Practitioners should be able to quickly tailor planning solutions to the needs of the least supported, most vulnerable individuals in a community. By pursuing planning exercises that consider life at the individual level, the profession can be more mindful of those who exist at the intersection of multiple identities and how planning solutions might impact them. This can humanize the individuals within a community instead of assuming the experiences of population groups are homogenous, resulting in more dynamic planning with more equitable results.
7. The future of work and workplaces will impact how we use urban space. During the COVID-19 lockdown in the spring of 2020, more than 60 percent of the U.S. workforce was working from home, and many continue to do so. The pandemic has accelerated the digitalization of work. Meanwhile, companies are rethinking their office space needs and considering work-from-anywhere policies or hybrids that allow for smaller to no office space, which comes with significant cost savings. The shift from central business districts to a decentralized, work-from-anywhere approach could bring myriad opportunities to change how we use urban space for the better, if planners are ready.
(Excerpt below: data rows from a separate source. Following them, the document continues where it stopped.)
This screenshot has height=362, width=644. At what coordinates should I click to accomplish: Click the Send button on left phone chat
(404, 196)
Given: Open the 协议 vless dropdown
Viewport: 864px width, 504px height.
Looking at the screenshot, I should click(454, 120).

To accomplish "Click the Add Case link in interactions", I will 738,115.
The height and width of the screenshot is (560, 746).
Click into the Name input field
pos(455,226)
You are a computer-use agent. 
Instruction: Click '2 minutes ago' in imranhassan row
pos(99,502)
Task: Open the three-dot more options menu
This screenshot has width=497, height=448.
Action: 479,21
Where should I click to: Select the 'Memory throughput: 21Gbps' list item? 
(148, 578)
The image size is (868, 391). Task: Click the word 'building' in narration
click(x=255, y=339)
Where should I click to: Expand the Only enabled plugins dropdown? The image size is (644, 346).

Previously residential-only neighborhoods will have to accommodate their remotely working residents, adding retail, restaurants and coffee shops, parks, and other amenities typically adjacent to offices. For workers who don’t have the space for an office at home or simply don’t want to stay home all day, neighborhood coworking spaces will be needed. Homogenous places will shift to mixed-use, walkable neighborhoods that allow the community to socialize and connect with one another.
Vacant office and retail spaces can be repurposed to affordable housing or coliving and coworking spaces. Obsolete parking spaces can be converted into neighborhood parks. Creative thinking can lead to solutions to the housing crisis, as well as the mental health crisis that stems from extended isolation and other traumas experienced during COVID-19.
Ultimately, if jobs are not a reason to move to a city anymore, improved quality of life will become the main attraction. So planners may need to redefine what gets prioritized in their communities accordingly.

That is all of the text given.